TASK DESCRIPTION ->
Translate this sentence from the forum thread on commissioning fursona art into Spanish: "First-time-designs are really different from regular commissions."

Try searching 'free template' on furaffinity to find some free to use blanks for you to color and put notes on.


----------



## Yarik (Feb 28, 2016)

*Is it acceptable among the community to 'copy' another art piece for the general face shape, with a different color pattern?*
Honestly, there are only "so many" face shapes available. Even when going "original" the face ends up being similar to something. If you like the Sergal face shape but don't want a Sergal there is nothing wrong with asking an artist to do "something alike to a Sergal head." It's only rude to claim it was your own idea. If somebody asks then you can always say "yes it was inspired by XY". It's ok. 
Personally I'm always happy when commissioners have favorite pictrues/design to show. It instantly tells me all their preferences and I can work with that a lot better than plain text. (But it might be different for other artists)

*How much will an artist put up with my gripes about how I want my fursona to look?*
Many artists charge more for references/first time designs. I guess that they already calculate the possibility to have to re-design it a lot. The best thing to do is to look for artists that have a good history on drawing references as commissions. They have good experience in how to work with first-time-designs and communication in general. 
In my personal experience first-time-designs work with a lot of back and forth communication as well as many many maaaany edits and re-draws. Communication is the key here. Try to avoid picking an artist whom seems to be a roulette-type. (You order something and the next time you hear from them they deliver the completed work. This is not what you want. You want an interactive design process!) I also saw some artists doing streams. This might be a perfect way to finalize the design. Sadly I don't remember which artist did those (the price also was fairly high if I remember correctly).

You could also try to open a thread in this forum (Art Sales and Auctions), name your budget and say what you're looking for as well as stating that you'd like an interactive process where you can take a lot of influence during the sketch stage. This one would be especially good if you can't find a suitable artist on your own or don't know any that would work with your budget. 

To answer the question directly: It depends on the person you're dealing with. I know some artists that no longer do designs because it's such a huge time investment and the payment falls flat compared to it. But there are also people that are willed to do it because they love helping bringing something to live. At least that's how I feel when I invest a lot of time into it. First-time-designs are really different from regular commissions. 


I hope this helped :V


----------



## Copperwuff (Feb 28, 2016)

Hai durr! Nice to meet you. Here's my take:

You definitely DO NOT want to copy. I can't draw well, so I used line art -- and make sure that's free for you to use. It took me about a month to figure out Copper. If you have the species and colors down, good for you! You just need to plan it out effectively.

DATA SEGMENT ->
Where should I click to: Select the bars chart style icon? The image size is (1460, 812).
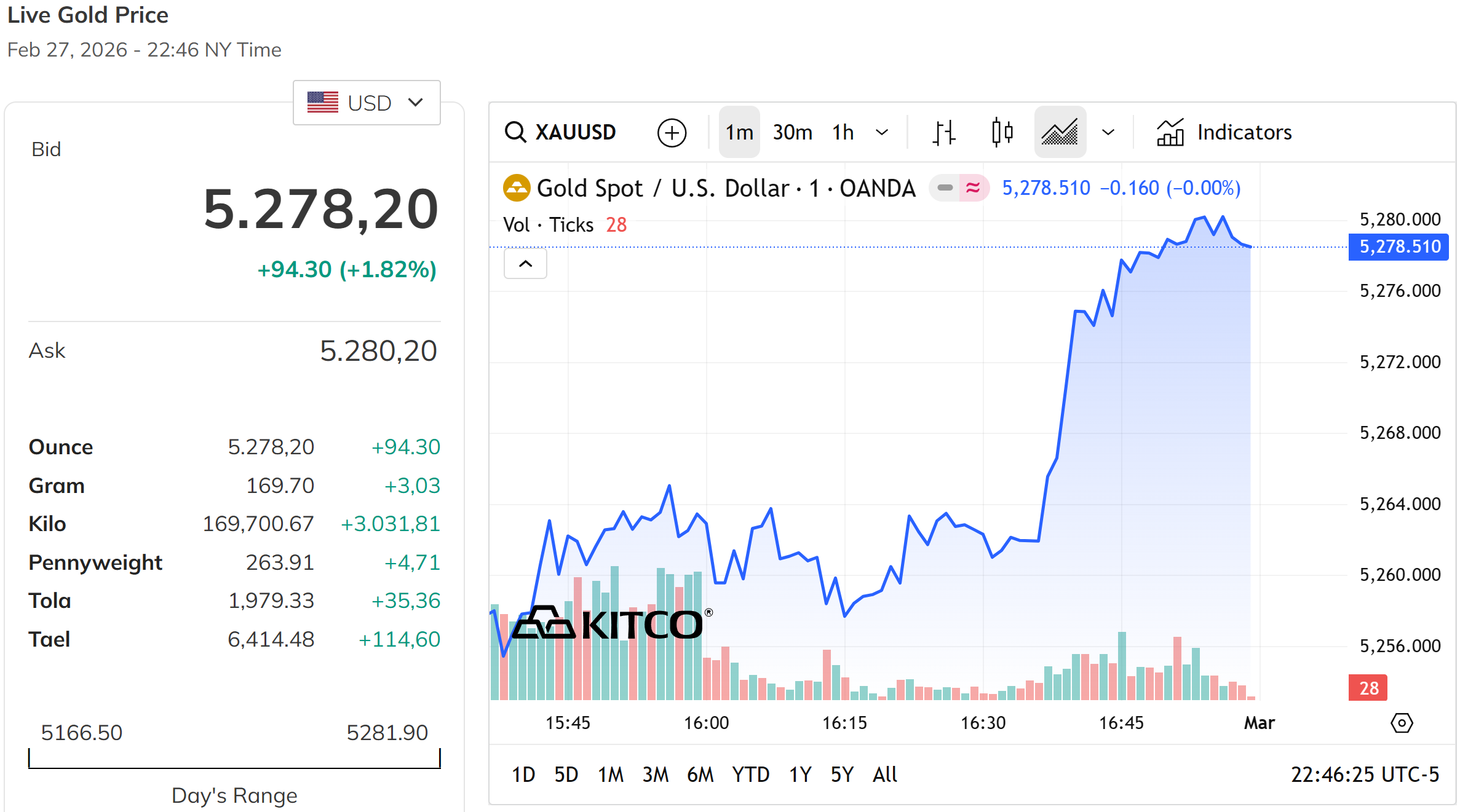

TASK SOLUTION ->
Los diseños de primera vez son realmente distintos de los encargos habituales.